With his background as a chief financial officer for Silicon Valley companies, including formerly at Accept Software Corporation, Skinner knew he could fill the role of group organizer. He set about putting together the volunteers and their skills and finding a location for the inaugural event with the help and advice of two friends, Silicon Valley entrepreneurs Bob Wenzlau and John Eaton.

Skinner admits he is not a fix-it expert.

“I have moderate fix-it skills, not refined fix-it skills. I’m the perfect candidate” for the Repair Cafe, he said. He plans to bring an electric kettle with a lid that won’t close and a corroded multimeter electronic-testing device that stopped functioning.

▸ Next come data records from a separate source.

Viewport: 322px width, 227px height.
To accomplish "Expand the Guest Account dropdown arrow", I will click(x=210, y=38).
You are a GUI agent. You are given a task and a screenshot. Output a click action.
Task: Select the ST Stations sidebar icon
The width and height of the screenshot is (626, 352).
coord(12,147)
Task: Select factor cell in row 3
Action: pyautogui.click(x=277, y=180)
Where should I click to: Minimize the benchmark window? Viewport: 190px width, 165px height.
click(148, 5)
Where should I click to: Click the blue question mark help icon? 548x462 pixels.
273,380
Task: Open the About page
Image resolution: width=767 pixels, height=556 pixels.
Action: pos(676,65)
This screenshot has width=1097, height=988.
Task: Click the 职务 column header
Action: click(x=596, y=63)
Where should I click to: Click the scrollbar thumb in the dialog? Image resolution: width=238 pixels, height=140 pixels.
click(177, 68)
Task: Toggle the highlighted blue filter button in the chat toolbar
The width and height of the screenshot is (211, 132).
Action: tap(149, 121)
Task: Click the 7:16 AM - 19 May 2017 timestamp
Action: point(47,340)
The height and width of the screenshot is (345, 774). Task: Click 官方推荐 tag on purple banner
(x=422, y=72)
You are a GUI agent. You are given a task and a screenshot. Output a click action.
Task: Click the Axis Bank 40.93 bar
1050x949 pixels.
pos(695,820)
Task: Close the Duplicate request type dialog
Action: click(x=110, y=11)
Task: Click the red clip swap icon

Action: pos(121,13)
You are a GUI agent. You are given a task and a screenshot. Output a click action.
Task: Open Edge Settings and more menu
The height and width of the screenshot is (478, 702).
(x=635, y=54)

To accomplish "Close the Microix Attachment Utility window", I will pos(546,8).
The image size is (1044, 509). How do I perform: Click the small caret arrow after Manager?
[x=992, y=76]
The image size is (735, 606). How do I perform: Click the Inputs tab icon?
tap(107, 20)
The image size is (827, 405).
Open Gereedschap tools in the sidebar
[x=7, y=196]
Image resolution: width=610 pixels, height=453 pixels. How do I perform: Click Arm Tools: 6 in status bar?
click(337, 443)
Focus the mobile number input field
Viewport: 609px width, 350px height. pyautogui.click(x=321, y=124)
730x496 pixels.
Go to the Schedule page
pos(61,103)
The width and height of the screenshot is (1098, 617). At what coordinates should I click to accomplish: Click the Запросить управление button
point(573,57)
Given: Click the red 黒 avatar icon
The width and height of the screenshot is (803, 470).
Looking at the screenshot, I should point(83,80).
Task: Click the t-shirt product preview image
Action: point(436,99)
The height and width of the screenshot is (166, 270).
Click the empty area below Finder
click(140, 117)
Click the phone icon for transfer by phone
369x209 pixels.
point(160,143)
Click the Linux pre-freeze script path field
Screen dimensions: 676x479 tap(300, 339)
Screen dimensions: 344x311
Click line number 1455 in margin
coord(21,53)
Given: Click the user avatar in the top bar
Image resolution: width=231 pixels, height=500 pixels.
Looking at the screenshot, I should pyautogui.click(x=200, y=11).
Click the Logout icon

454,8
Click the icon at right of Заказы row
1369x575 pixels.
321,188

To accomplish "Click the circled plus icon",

Skinner said he hopes to assuage people’s fear of those things that seem imposing — and build in people a sense of the value of repairing.

“We are all so acclimated to throwing things away,” he said.

That trend has nearly doubled in almost 50 years, he said. In 1960, each person in the U.S. generated 2.68 pounds of waste per day. By 2008, the average was 4.5 pounds per day. About 54 percent ended up in the landfill, according to the U.S. Environmental Protection Agency (EPA).

Out of 2.25 million pounds of electronics that were retired in 2007, 82 percent were discarded in landfills nationwide, according to the EPA.

The deleterious effects are more than mountains of trash. Landfills are usually located near bodies of water, and plastics can leach chemicals and gases even before they disintegrate, the EPA states. A Zero Waste America study found that 83 percent of landfills surveyed in 2008 had leaks in their protective linings.

Incinerators that process landfill materials are also a major source of 210 different dioxin compounds, heavy metals such as mercury and cadmium, nitrous oxide, hydrogen chloride, sulfuric acid, fluorides and particulate matter small enough to lodge in lungs, according to the EPA. Waste incinerators create more carbon dioxide than coal, oil or natural-gas power plants, the EPA notes.

Skinner said he is interested in grassroots, community-based solutions to problems.

“We have so little appetite for sweeping policy changes,” he said.

Eaton, a mechanical engineer by training, said he will volunteer at the event.

“I’ve always been a tinkerer and repairer since forever — ever since I was a kid and started pulling lawnmower engines apart,” he said.

That first introduction to things mechanical probably led to his career choice, he added. It has also made him popular with his friends and neighbors.

“My friends will call and say, ‘John, come over for a glass of wine — and by the way, the dishwasher isn’t draining right,'” he said.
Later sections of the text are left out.